Python correct encoding of Website (Beautiful Soup

2019-01-23 19:42发布

问题:

I am trying to load a html-page and output the text, even though i am getting the webpage correctly, BeautifulSoup destroys somehow the encoding.

Source:

# -*- coding: utf-8 -*-
import requests
from BeautifulSoup import BeautifulSoup

url = "http://www.columbia.edu/~fdc/utf8/"
r = requests.get(url)

encodedText = r.text.encode("utf-8")
soup = BeautifulSoup(encodedText)
text =  str(soup.findAll(text=True))
print text.decode("utf-8")

Excerpt Output:

...Odenw\xc3\xa4lderisch...

this should be Odenwälderisch

回答1:

You are making two mistakes; you are mis-handling encoding, and you are treating a result list as something that can safely be converted to a string without loss of information.

First of all, don't use response.text! It is not BeautifulSoup at fault here, you are re-encoding a Mojibake. The requests library will default to Latin-1 encoding for text/* content types when the server doesn't explicitly specify an encoding, because the HTTP standard states that that is the default.

See the Encoding section of the Advanced documentation:

The only time Requests will not do this is if no explicit charset is present in the HTTP headers and the Content-Type header contains text. In this situation, RFC 2616 specifies that the default charset must be ISO-8859-1. Requests follows the specification in this case.

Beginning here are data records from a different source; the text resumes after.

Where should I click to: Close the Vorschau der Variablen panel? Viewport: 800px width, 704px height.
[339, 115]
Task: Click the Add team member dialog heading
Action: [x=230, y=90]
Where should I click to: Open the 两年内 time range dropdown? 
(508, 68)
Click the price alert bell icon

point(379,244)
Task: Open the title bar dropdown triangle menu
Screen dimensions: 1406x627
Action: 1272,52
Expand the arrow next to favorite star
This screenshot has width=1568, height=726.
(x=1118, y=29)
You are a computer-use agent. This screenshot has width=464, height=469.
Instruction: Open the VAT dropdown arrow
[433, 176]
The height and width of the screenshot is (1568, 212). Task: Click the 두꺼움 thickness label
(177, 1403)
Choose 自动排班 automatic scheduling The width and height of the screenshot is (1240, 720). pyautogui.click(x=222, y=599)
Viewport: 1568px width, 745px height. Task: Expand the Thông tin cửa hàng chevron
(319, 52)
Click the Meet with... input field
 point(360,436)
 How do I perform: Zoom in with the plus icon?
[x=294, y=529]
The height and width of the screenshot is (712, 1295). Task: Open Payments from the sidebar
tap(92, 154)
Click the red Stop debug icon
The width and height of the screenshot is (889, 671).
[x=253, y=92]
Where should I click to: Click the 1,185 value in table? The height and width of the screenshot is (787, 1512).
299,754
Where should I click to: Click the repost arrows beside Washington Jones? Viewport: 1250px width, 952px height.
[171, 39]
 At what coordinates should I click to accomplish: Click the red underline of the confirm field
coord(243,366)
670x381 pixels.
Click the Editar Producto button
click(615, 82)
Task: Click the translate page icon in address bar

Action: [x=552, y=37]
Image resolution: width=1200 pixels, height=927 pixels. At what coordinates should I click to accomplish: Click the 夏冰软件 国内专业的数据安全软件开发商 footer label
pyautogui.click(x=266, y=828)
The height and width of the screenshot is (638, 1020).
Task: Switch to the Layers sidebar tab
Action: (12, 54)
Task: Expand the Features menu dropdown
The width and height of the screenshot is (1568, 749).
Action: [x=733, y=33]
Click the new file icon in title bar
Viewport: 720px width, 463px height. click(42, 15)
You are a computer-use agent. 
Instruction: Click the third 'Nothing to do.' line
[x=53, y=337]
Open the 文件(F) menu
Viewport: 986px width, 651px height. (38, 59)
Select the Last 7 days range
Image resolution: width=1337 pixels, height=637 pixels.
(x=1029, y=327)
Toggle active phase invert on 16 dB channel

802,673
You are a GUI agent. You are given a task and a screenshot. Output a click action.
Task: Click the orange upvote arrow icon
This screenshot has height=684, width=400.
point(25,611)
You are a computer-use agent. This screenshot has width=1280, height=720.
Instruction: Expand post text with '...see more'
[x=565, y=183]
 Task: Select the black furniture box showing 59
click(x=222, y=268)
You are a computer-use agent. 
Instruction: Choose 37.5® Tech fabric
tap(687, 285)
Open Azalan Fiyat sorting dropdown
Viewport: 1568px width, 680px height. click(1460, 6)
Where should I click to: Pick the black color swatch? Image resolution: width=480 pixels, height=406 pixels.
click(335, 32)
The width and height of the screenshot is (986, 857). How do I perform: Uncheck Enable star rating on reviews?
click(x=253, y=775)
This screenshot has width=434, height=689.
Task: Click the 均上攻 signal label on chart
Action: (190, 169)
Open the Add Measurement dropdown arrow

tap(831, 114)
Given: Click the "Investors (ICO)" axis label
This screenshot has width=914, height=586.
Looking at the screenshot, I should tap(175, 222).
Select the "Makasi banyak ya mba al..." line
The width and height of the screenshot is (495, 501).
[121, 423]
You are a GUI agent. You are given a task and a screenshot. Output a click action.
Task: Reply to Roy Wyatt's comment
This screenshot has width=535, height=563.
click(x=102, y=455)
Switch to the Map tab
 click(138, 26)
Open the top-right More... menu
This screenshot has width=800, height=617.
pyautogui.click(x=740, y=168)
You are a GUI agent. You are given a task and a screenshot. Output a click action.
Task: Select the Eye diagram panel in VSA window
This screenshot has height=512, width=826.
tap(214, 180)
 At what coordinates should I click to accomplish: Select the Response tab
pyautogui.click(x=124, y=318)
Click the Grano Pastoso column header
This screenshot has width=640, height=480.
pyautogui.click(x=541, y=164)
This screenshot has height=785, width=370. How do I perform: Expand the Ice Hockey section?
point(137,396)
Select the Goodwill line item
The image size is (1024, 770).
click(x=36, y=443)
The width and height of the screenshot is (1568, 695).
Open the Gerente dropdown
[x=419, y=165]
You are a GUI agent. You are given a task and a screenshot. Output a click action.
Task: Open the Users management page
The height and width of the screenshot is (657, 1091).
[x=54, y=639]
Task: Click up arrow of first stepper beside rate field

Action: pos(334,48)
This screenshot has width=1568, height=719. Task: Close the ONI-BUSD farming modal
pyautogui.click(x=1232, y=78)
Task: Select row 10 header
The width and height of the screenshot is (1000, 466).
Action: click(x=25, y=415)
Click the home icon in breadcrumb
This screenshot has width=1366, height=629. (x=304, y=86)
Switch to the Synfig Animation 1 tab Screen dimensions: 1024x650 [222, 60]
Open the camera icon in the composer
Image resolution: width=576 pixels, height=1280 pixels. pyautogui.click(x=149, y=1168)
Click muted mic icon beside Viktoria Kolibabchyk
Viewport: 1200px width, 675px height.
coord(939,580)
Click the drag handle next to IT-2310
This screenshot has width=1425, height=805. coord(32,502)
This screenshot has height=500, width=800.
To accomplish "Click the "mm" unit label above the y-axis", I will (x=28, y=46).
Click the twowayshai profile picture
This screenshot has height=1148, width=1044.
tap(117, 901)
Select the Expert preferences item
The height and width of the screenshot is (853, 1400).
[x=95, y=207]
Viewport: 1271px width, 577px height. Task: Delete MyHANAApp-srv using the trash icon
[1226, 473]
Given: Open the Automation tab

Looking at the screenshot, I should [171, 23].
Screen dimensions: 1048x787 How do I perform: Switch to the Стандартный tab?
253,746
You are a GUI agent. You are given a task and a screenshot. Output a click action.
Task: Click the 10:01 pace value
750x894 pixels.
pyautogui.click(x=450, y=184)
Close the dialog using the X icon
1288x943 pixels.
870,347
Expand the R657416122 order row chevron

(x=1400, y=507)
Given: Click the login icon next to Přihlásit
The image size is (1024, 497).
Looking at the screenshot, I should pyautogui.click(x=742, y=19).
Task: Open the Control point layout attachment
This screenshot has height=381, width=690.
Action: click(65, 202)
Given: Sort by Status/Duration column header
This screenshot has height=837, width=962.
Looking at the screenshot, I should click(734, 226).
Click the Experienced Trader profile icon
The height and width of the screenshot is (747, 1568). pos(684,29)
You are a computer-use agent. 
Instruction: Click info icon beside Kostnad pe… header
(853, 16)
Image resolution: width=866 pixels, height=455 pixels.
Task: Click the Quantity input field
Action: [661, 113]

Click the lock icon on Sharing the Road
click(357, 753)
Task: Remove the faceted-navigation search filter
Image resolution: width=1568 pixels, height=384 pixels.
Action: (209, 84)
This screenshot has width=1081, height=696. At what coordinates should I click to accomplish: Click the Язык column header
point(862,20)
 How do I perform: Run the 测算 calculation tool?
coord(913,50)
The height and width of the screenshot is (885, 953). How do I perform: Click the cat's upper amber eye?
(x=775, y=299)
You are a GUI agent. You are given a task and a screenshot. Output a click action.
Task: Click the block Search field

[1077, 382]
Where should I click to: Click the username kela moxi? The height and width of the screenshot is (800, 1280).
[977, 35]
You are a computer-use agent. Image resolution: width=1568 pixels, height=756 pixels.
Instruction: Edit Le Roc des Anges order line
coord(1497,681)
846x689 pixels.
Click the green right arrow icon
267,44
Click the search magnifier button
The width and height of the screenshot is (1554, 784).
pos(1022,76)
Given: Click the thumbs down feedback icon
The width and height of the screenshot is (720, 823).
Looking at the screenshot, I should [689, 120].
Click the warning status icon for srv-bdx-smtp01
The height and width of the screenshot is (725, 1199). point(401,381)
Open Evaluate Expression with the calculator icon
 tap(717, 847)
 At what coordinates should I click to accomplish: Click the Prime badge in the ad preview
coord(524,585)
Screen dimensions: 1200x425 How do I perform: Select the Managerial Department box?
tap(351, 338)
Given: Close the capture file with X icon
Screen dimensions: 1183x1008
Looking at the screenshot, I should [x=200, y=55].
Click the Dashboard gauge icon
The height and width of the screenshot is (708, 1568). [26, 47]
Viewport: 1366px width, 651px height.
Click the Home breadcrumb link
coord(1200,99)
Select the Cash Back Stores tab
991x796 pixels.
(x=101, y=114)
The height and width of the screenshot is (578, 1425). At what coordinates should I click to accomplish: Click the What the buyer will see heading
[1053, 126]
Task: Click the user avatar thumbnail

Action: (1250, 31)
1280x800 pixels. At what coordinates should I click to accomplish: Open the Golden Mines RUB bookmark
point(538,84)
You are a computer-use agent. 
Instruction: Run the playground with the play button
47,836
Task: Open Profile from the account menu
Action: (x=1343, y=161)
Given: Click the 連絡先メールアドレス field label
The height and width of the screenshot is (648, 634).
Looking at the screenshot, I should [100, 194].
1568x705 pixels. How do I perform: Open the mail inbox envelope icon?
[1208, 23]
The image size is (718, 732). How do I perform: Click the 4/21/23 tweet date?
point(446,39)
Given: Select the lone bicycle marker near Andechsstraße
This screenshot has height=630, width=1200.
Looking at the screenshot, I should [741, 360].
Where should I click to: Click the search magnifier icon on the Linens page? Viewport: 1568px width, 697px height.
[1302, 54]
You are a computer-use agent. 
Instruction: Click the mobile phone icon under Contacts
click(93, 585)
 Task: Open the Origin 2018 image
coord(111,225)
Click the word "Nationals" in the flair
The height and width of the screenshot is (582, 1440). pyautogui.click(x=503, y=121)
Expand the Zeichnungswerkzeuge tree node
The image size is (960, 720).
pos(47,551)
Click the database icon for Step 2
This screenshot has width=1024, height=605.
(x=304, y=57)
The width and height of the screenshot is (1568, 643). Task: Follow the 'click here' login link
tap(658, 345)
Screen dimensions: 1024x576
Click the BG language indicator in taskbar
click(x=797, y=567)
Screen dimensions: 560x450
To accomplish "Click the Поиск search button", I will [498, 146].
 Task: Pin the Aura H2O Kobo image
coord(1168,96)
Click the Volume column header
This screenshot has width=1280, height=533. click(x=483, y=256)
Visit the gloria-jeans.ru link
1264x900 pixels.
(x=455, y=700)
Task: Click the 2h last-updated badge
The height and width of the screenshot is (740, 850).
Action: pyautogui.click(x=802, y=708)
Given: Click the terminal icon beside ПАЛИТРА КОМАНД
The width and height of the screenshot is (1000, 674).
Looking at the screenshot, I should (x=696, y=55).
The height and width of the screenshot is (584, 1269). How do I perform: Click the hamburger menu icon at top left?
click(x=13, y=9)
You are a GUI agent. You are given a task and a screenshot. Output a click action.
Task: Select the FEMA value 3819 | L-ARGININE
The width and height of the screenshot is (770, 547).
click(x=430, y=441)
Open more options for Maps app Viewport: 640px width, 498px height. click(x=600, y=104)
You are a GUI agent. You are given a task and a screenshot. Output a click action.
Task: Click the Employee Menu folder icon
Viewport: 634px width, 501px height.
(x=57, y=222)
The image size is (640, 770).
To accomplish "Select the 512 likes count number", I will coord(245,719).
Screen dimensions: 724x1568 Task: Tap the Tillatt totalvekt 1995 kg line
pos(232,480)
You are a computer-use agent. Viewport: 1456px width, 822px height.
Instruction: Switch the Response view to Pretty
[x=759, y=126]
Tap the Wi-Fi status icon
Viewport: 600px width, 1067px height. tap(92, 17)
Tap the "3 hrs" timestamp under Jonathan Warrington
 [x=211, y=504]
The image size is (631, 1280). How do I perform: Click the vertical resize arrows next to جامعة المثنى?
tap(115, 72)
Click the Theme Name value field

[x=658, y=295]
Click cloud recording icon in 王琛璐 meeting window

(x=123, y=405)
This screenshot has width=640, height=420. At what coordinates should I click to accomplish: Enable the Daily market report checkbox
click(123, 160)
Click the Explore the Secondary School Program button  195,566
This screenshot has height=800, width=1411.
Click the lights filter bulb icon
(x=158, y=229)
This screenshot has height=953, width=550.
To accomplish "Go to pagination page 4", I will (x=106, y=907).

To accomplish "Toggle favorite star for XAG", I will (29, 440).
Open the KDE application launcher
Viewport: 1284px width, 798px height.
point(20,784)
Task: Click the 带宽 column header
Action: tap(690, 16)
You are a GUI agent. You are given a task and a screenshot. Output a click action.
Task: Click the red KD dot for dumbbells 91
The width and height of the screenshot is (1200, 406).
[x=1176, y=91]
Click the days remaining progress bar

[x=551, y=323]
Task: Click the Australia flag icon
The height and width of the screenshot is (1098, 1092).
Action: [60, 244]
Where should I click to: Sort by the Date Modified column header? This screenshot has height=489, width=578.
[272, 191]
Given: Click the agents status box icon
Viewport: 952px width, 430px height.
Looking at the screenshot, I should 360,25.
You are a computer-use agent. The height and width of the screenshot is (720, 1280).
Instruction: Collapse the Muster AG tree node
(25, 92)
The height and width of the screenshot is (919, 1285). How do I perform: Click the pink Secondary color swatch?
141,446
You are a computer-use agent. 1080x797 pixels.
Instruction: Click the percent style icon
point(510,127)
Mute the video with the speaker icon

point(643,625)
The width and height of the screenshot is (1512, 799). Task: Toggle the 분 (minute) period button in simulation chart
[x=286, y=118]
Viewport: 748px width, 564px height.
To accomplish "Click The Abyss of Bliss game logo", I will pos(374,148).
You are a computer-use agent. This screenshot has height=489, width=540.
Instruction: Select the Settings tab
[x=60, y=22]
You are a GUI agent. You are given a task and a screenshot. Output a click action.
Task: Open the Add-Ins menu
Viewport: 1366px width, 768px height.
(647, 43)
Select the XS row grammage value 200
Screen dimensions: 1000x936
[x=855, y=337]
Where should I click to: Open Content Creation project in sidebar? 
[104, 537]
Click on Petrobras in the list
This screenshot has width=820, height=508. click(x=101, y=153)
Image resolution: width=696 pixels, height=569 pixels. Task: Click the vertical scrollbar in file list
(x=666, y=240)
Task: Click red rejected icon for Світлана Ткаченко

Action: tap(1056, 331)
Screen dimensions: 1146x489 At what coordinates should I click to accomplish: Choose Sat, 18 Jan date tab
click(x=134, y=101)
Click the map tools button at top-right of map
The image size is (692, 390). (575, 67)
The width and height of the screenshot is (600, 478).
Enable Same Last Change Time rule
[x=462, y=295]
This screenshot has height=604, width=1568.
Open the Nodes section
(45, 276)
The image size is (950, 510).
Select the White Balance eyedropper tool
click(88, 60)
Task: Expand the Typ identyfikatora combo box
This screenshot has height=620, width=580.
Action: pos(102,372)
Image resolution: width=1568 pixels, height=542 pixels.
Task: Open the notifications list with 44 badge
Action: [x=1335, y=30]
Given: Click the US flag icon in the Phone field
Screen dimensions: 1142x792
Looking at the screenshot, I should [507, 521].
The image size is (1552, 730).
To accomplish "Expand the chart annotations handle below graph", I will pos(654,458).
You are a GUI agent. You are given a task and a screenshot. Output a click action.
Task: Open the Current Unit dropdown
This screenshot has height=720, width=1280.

If you require a different encoding, you can manually set the Response.encoding property, or use the raw Response.content.

Bold emphasis mine.

Pass in the response.content raw data instead:

soup = BeautifulSoup(r.content)

I see that you are using BeautifulSoup 3. You really want to upgrade to BeautifulSoup 4 instead; version 3 has been discontinued in 2012, and contains several bugs. Install the beautifulsoup4 project, and use from bs4 import BeautifulSoup.

BeautifulSoup 4 usually does a great job of figuring out the right encoding to use when parsing, either from a HTML <meta> tag or statistical analysis of the bytes provided. If the server does provide a characterset, you can still pass this into BeautifulSoup from the response, but do test first if requests used a default:

encoding = r.encoding if 'charset' in r.headers.get('content-type', '').lower() else None
soup = BeautifulSoup(r.content, from_encoding=encoding)

Last but not least, with BeautifulSoup 4, you can extract all text from a page using soup.get_text():

text = soup.get_text()
print text

You are instead converting a result list (the return value of soup.findAll()) to a string. This never can work because containers in Python use repr() on each element in the list to produce a debugging string, and for strings that means you get escape sequences for anything not a printable ASCII character.



回答2:

It's not BeautifulSoup's fault. You can see this by printing out encodedText, before you ever use BeautifulSoup: the non-ASCII characters are already gibberish.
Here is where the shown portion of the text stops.